HIV-RT Developing procedures for the efficient and accurate calculation of protein-ligand binding affinities is another focus of the lab. A three-pronged approach is utilized to evaluate protein-ligand binding. The simplest and quickest technique is a QSAR approach. Next, linear response via Monte Carlo simulations is used to determine scoring functions. The last and most rigorous approach employed is Free Energy Perturbations (FEP) to understand structural and energetic relationships to binding. Current work has addressed the binding of drug candidates to HIV reverse transcriptase, COX-2, kinase, and FK506 binding protein.

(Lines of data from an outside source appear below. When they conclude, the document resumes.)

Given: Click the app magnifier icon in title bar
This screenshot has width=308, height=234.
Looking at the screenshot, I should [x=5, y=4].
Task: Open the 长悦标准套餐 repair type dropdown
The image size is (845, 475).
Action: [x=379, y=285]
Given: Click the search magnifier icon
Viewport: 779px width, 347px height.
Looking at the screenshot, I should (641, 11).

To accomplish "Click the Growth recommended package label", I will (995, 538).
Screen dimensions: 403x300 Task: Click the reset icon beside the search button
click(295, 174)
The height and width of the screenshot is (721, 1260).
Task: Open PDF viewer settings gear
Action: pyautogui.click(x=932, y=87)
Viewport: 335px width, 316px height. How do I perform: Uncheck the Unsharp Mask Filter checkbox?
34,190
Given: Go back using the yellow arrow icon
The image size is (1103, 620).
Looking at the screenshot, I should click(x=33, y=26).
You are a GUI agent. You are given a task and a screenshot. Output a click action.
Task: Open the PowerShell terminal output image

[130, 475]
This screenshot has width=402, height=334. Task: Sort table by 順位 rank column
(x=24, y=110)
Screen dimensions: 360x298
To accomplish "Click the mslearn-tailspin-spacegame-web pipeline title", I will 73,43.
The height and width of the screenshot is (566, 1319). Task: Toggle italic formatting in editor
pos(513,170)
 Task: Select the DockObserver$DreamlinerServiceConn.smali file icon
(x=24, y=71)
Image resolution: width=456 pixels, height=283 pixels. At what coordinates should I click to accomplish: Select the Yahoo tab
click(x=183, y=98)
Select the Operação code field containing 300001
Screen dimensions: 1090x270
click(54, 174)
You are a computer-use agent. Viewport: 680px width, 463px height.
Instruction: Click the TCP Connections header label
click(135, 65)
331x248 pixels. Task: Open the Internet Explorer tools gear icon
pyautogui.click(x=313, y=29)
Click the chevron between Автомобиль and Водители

  • Validation of a Model for the Complex of HIV-1 Reverse Transcriptase with the Novel Non-nucleoside Inhibitor TMC125. M. Udier-Blagovic, J. Tirado-Rives and W. L. Jorgensen, J. Am. Chem. Soc., 125, 6016-6017 (2003). doi:10.1021/ja034308c
  • Model for Estimation of the Inhibition of Protein Kinases using Monte Carlo Simulations. Tominaga, Y. & Jorgensen, W.L. J. Med. Chem. 47, 2534-2549(2004). doi:10.1021/jm0304358

De Novo Structure-Based Drug Design

Structure-Based Drug Design cycle The design of novel HIV non-nucleoside reverse transcriptase inhibitors (NNTRIs) is pursued via a combination of synthetic and computational methods. Automated lead generation is handled with the growing program BOMB, lead optimization is studied via Monte Carlo simulations with free energy perturbation theory from MCPRO, and property analysis of possible novel inhibitors are predicted with QikProp. Once a novel inhibitor is identified through the three-levels of computation, it is then synthesized and assayed. Through key collaborations with synthetic chemists and biologists, inhibition activity is known within weeks.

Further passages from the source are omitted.